«Saddam se n’è andato e ora ce ne sono mille, di Saddam, che si nascondono dentro la Zona Verde», dice un giovane manifestante all’Afp, in mezzo a piazza Tahrir. «Vogliamo vivere. Non è questione di soldi, ma di vivere. Lasciateci vivere», le parole della 21enne Batoul ad al Jazeera. Sono le voci della piazza irachena. Richieste precise e senza partito, dal 9 ottobre a oggi: un nuovo governo, una nuova costituzione non settaria, lavoro, redistribuzione della ricchezza.

LA POLITICA NON SA RISPONDERE: ieri il parlamento avrebbe dovuto riunirsi d’urgenza per discutere un primo pacchetto di riforme economiche, su richiesta degli stessi parlamentari dopo le violenze di venerdì. Sessione fallita e rimandata a data da destinarsi: non è stato raggiunto il quorum.

Intanto, fuori, per le strade di Baghdad e delle città del sud sciita si continuava a protestare. Nella notte tra venerdì e sabato il numero dei manifestanti uccisi è salito: oltre 60 vittime accertate, oltre 2.300 i feriti. Due i morti ieri. Nella capitale, piazza Tahrir è rimasta l’epicentro della ribellione: in centinaia sono rimasti a dormire nelle tende per presidiarla, ieri mattina l’hanno ripulita, qualcuno ha letto il Corano per commemorare le vittime.

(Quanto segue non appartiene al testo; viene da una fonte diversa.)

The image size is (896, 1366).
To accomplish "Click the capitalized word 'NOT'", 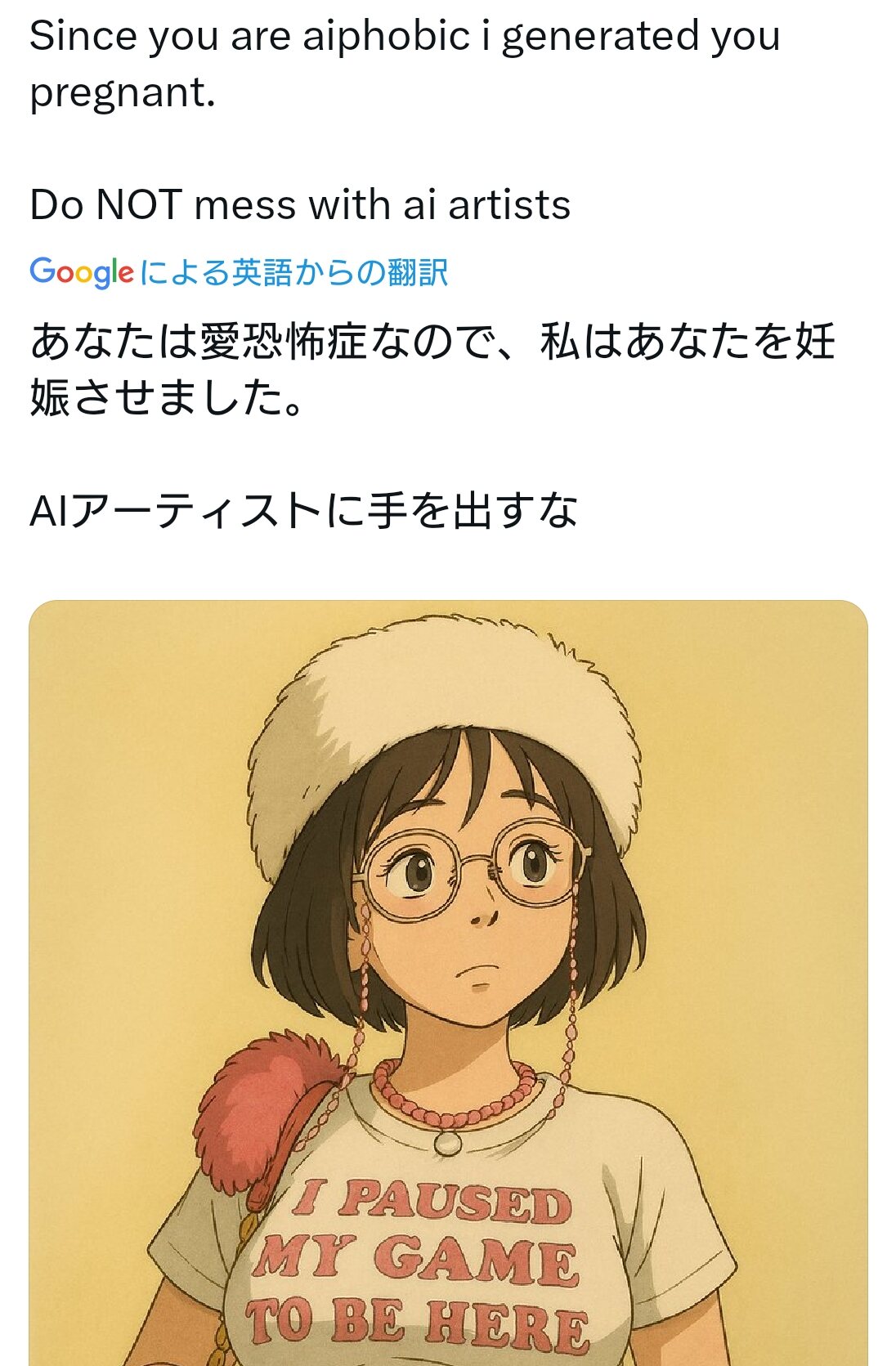I will 138,204.
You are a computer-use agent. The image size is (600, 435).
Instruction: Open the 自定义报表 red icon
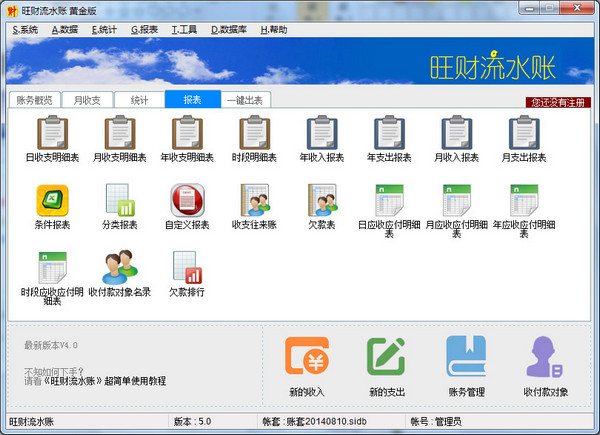coord(187,200)
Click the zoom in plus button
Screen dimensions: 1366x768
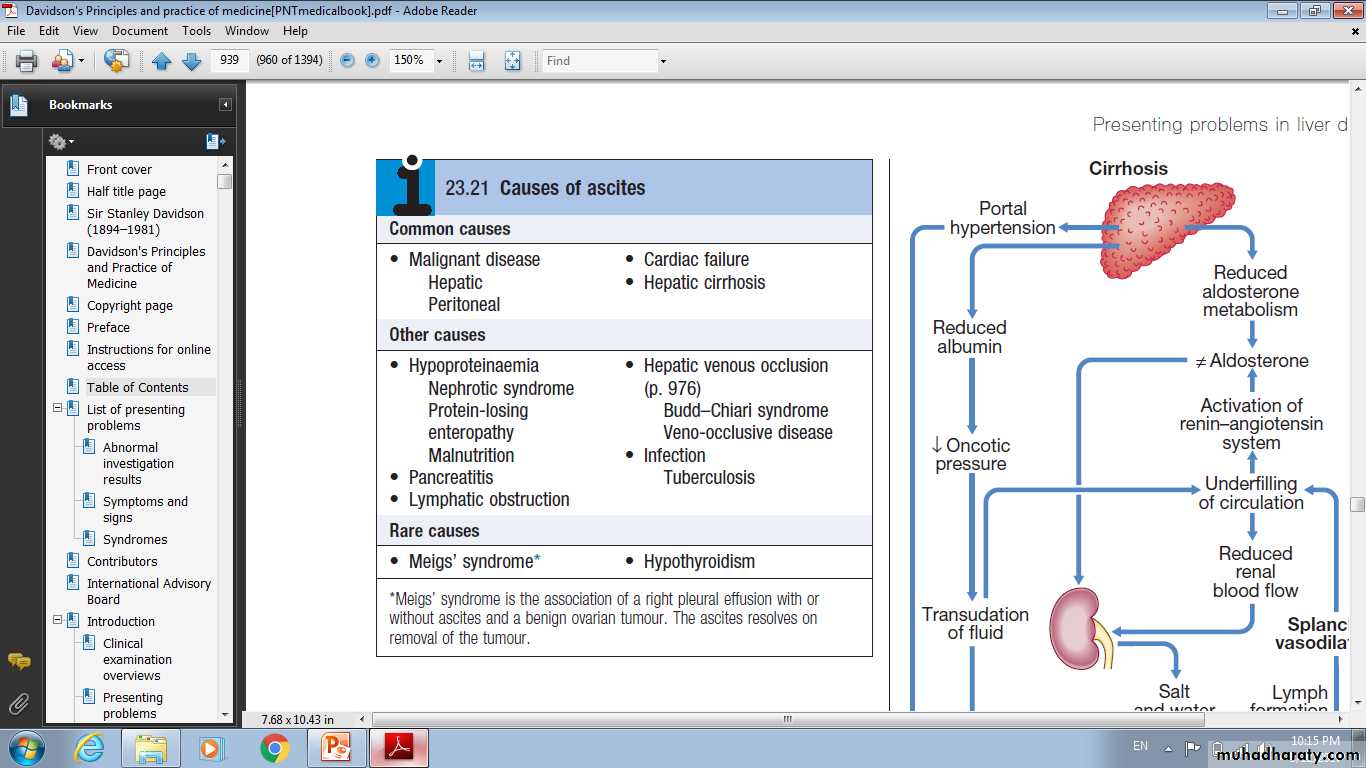pos(372,61)
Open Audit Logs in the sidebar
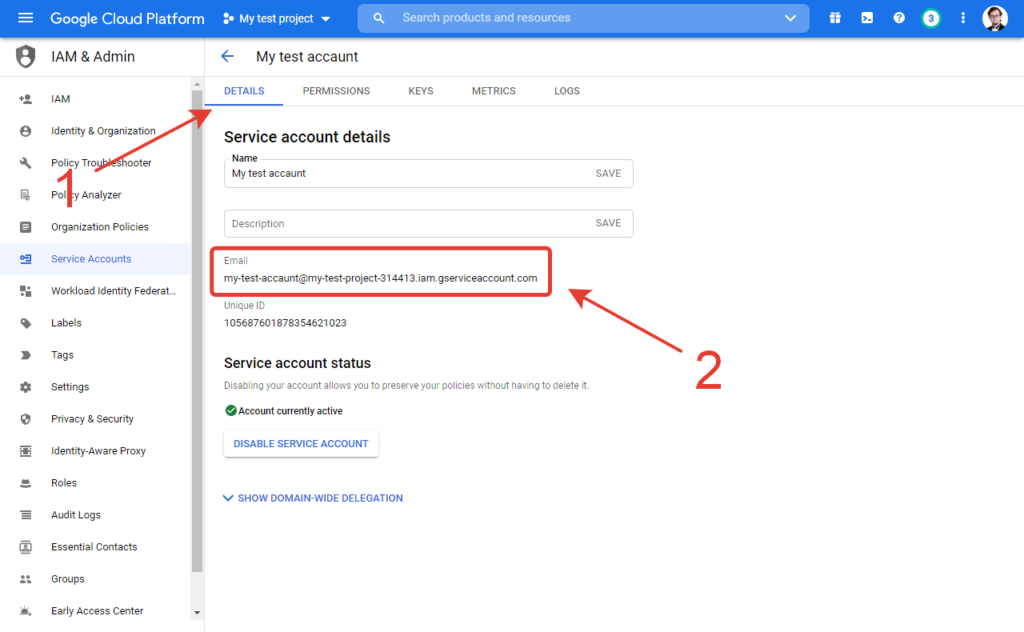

Siamo armati solo di bandiere e di acqua contro i gas dei lacrimogeni, dicono accusando le forze di sicurezza di una violenza irragionevole.

LA POLIZIA HA TENTATO di nuovo di disperdere la folla con i gas lacrimogeni, letali quanto le pallottole se è vero – dicono le organizzazioni per i diritti umani – che almeno otto persone sono state uccise dai candelotti. Numerosi però anche gli uccisi da armi da fuoco.

Il ministero degli Interni ha negato ieri l’uso di pistole e fucili da parte della polizia, scaricando la colpa sulle milizie sciite che a sud sono intervenute in forze contro le proteste. Ieri le manifestazioni sono proseguite anche a sud, nonostante il coprifuoco imposto venerdì dal governo su otto province, quelle dove le proteste si sono fatte più violente con assalti alle sedi dei partiti e delle milizie sciite. Undici delle 42 vittime sono morte nell’incendio di un edificio, appiccato dai manifestanti stessi.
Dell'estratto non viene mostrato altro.